Even though Manmohan Singh had announced, in his famous Budget speech of 1991, to suggest reforms in the financial sector, it was only two years later that the government and RBI decided to implement the report in two stages.

Written by Shaji Vikraman |
Updated: April 5, 2017 6:08:56 pm

The first two years of the P V Narasimha Rao government were marked by attempts at repairing the economy through a combination of measures including industrial delicensing, encouraging foreign investment and exports, and controlling the fiscal deficit and double-digit inflation. By 1993, macroeconomic indicators were more stable — foreign exchange reserves had risen to $ 13 billion from the barely $ 1 billion when the government took over, current account deficit was low, and foreign direct investment and portfolio flows amounted to about $ 3 billion. In this situation, the government decided to move on to financial sector reforms. Even though Manmohan Singh had announced, in his famous Budget speech of 1991, a high-level committee headed by former RBI Governor and Economic Affairs Secretary, M Narasimham, to suggest reforms in the financial sector, it was only two years later that the government and RBI decided to implement the report in two stages.
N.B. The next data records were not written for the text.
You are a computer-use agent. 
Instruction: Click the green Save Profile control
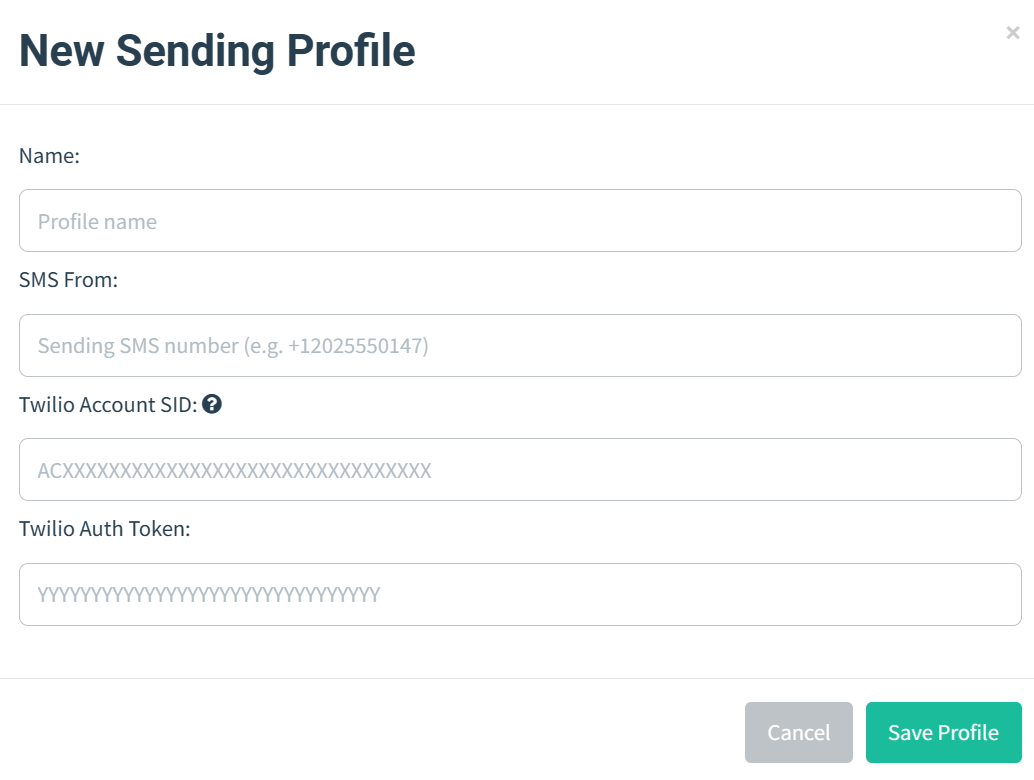943,732

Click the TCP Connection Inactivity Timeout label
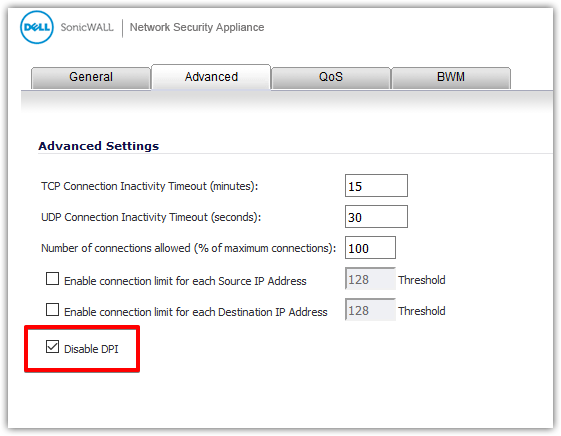(150, 186)
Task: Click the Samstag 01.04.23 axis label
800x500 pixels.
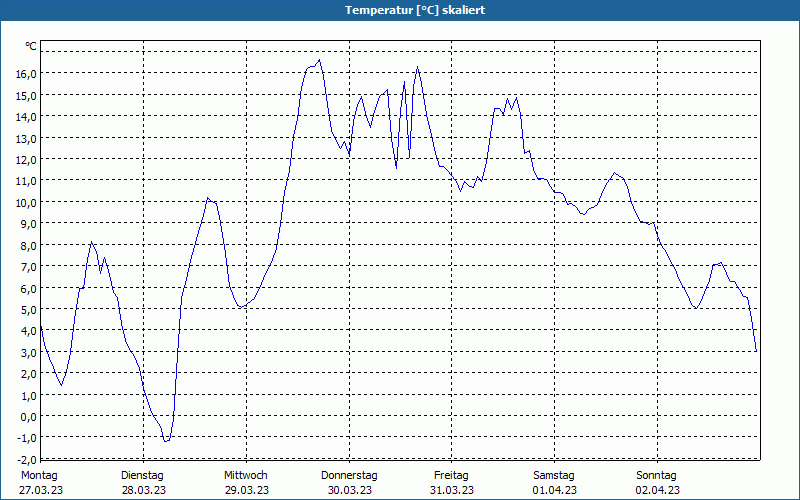Action: 555,483
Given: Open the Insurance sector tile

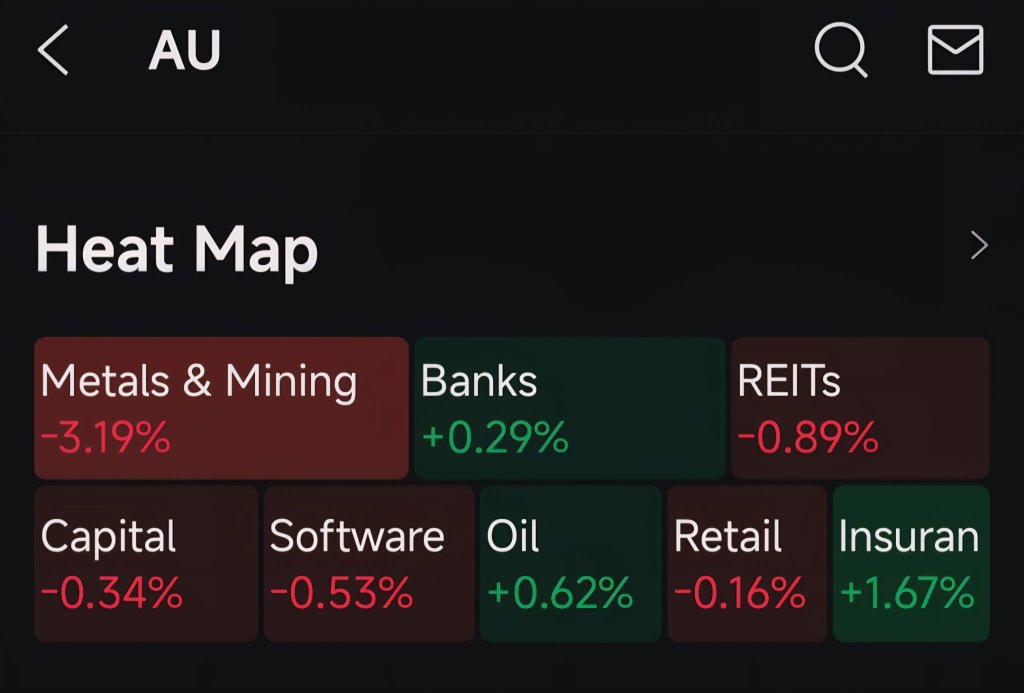Looking at the screenshot, I should [911, 563].
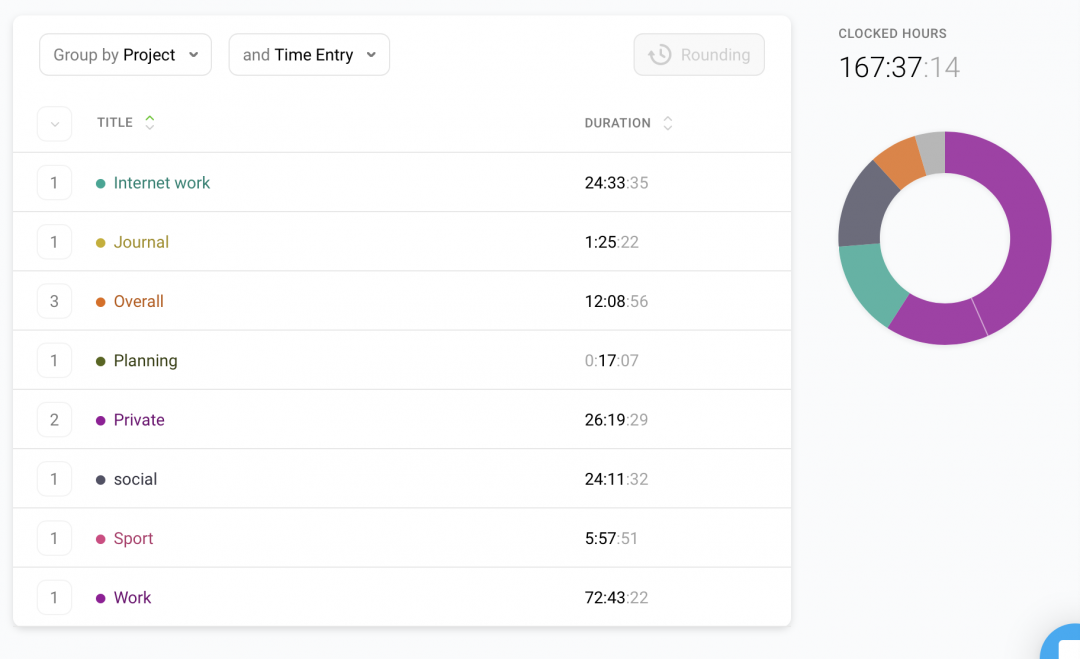
Task: Click the Rounding clock icon
Action: coord(660,55)
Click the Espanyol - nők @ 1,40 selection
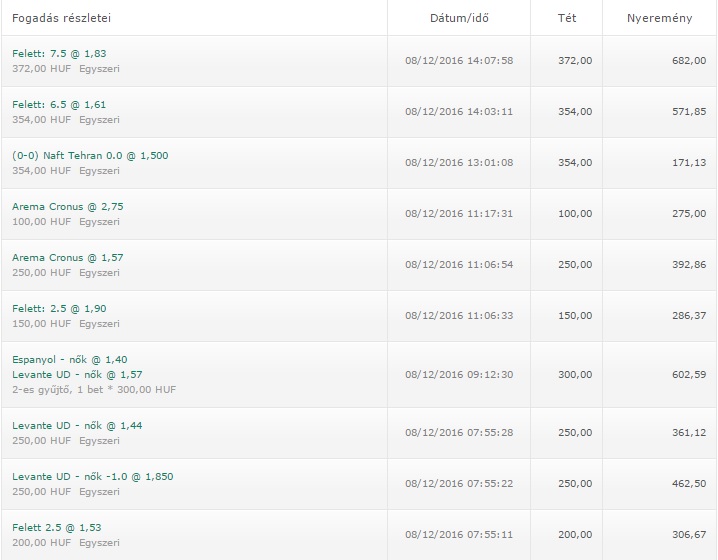 (x=70, y=359)
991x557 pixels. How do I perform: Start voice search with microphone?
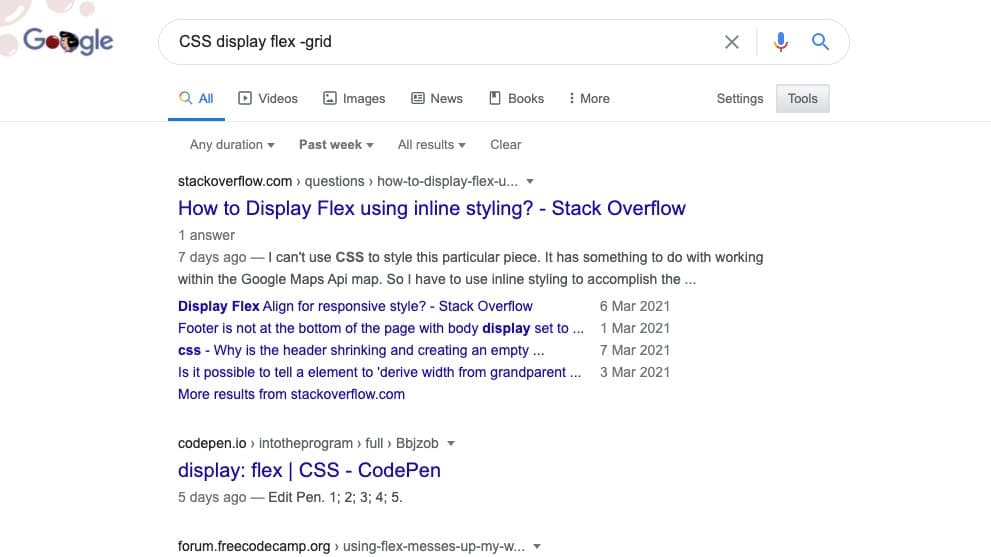[x=781, y=42]
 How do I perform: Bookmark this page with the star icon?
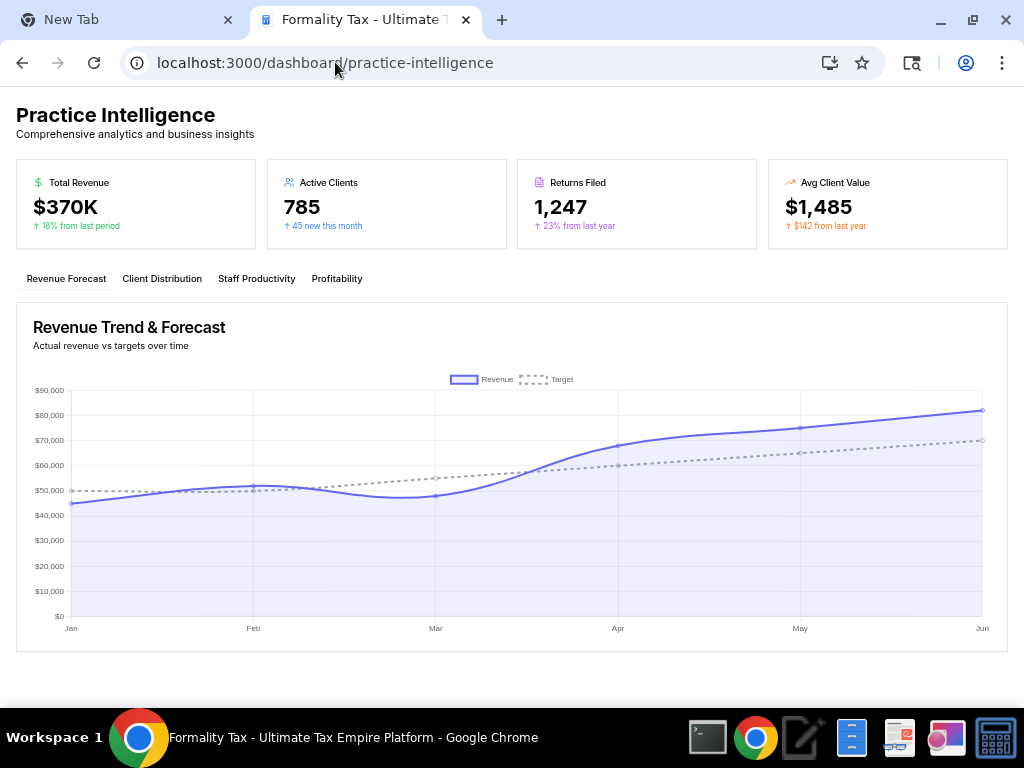[862, 63]
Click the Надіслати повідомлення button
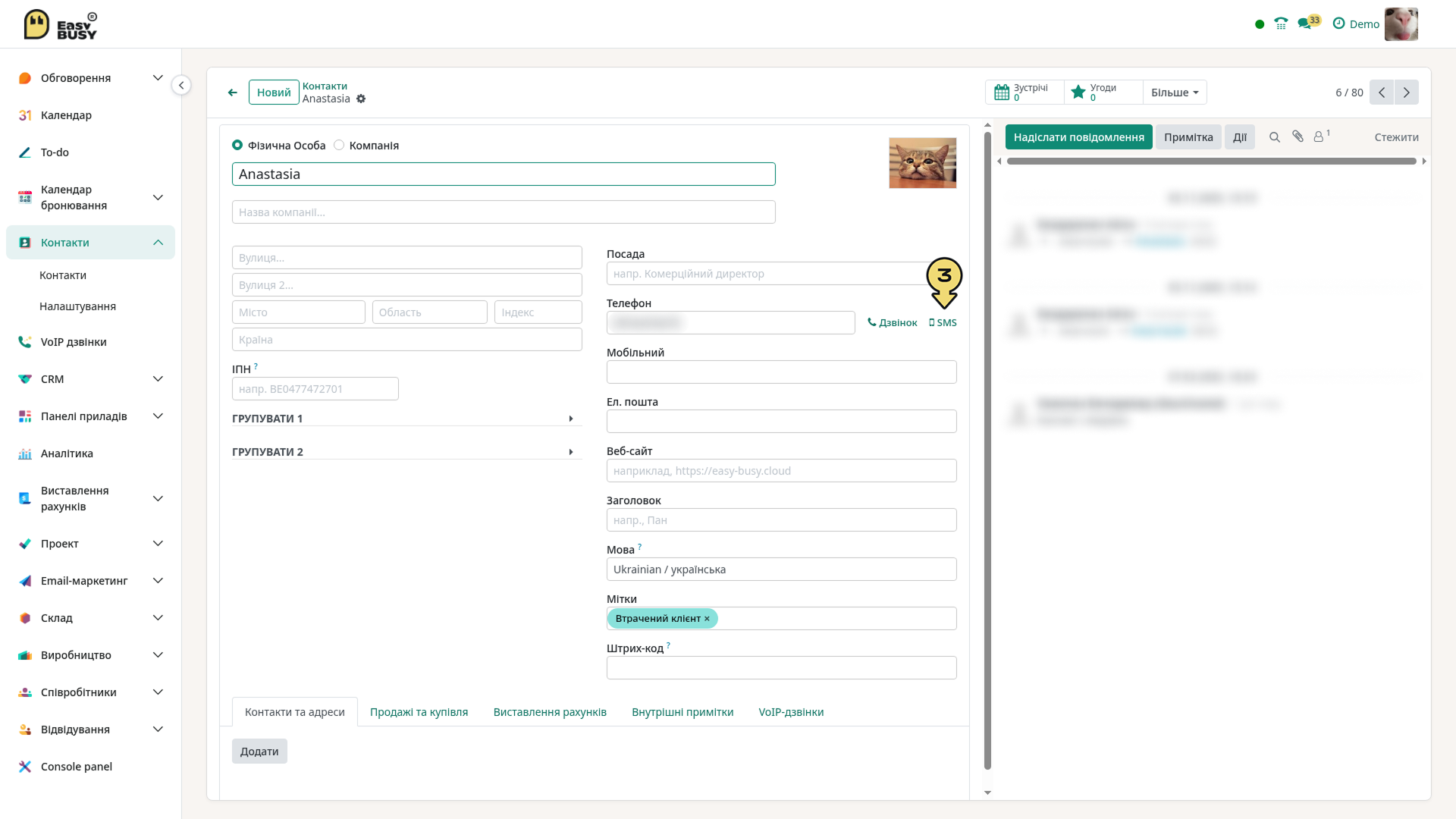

The banking landscape then was dotted with state-owned banks, many of whom were in bad shape because of dodgy lending and management practices. As the new rules, based on global practices on income recognition, for setting aside funds for bad loans, kicked in, the burden of providing extra capital for banks fell on the government.


In 1993-94, the government set aside Rs 5,700 crore for bad loans and doubtful debts in the form of bonds to banks — a clever accounting way of preventing outgo of cash. Once it realised that the quantum of funds needed was over Rs 10,000 crore, however, it was decided to nudge the banks to tap public capital markets to raise fresh capital to ease the burden on the promoter — the government.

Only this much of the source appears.